**Brief:** Once the line with "Where should I click to: Like" is found in the entries below, print it and each following line exactly, stopping after the line with "Given: Click the number 10 circle badge"; print nothing else.

[Opening Records shown section]

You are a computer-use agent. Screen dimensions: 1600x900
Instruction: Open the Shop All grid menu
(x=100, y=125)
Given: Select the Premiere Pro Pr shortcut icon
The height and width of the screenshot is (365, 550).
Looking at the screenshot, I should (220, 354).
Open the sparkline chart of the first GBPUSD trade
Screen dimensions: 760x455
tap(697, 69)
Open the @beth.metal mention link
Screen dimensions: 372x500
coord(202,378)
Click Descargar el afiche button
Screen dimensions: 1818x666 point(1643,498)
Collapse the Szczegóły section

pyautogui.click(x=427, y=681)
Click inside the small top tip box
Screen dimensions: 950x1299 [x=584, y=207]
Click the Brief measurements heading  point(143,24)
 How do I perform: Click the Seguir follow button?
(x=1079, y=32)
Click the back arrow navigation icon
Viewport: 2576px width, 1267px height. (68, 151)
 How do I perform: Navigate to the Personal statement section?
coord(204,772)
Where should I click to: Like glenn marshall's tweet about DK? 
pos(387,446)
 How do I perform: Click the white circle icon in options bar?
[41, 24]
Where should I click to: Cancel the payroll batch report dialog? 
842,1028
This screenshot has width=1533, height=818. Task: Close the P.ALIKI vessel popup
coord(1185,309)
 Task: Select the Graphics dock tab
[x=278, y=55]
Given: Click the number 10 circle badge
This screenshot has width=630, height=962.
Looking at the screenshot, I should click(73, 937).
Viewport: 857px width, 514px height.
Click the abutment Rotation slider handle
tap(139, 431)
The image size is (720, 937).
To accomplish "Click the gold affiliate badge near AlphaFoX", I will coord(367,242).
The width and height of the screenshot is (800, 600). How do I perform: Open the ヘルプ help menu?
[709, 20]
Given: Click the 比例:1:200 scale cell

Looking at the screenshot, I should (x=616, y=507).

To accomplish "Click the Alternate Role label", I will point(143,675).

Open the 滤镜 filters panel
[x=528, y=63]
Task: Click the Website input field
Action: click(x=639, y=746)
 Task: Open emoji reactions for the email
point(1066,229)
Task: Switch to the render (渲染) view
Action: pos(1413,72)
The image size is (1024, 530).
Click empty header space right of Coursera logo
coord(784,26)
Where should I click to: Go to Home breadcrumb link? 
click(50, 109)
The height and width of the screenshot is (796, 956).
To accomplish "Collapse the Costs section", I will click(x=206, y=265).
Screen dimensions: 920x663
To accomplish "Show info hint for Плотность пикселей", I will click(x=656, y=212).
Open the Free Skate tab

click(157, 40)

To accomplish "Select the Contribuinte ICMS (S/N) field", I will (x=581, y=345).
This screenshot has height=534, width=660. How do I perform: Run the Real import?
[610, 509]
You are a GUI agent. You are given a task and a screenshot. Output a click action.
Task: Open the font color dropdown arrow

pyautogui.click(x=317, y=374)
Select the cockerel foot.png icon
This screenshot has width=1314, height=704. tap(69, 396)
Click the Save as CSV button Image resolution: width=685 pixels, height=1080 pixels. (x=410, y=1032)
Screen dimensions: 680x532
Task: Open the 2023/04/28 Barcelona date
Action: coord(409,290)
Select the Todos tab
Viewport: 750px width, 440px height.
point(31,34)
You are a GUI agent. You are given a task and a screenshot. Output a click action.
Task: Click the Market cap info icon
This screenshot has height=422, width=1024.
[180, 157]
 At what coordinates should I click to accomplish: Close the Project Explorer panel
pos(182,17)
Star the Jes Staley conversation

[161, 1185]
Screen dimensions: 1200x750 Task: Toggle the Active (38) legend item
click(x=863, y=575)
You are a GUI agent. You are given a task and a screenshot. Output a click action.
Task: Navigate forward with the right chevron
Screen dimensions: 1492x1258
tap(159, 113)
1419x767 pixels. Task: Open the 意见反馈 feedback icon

[Closing Records shown section]

**Answer to this exercise:**
Where should I click to: Like glenn marshall's tweet about DK? 
pos(387,446)
 How do I perform: Click the white circle icon in options bar?
[41, 24]
Where should I click to: Cancel the payroll batch report dialog? 
842,1028
This screenshot has width=1533, height=818. Task: Close the P.ALIKI vessel popup
coord(1185,309)
 Task: Select the Graphics dock tab
[x=278, y=55]
Given: Click the number 10 circle badge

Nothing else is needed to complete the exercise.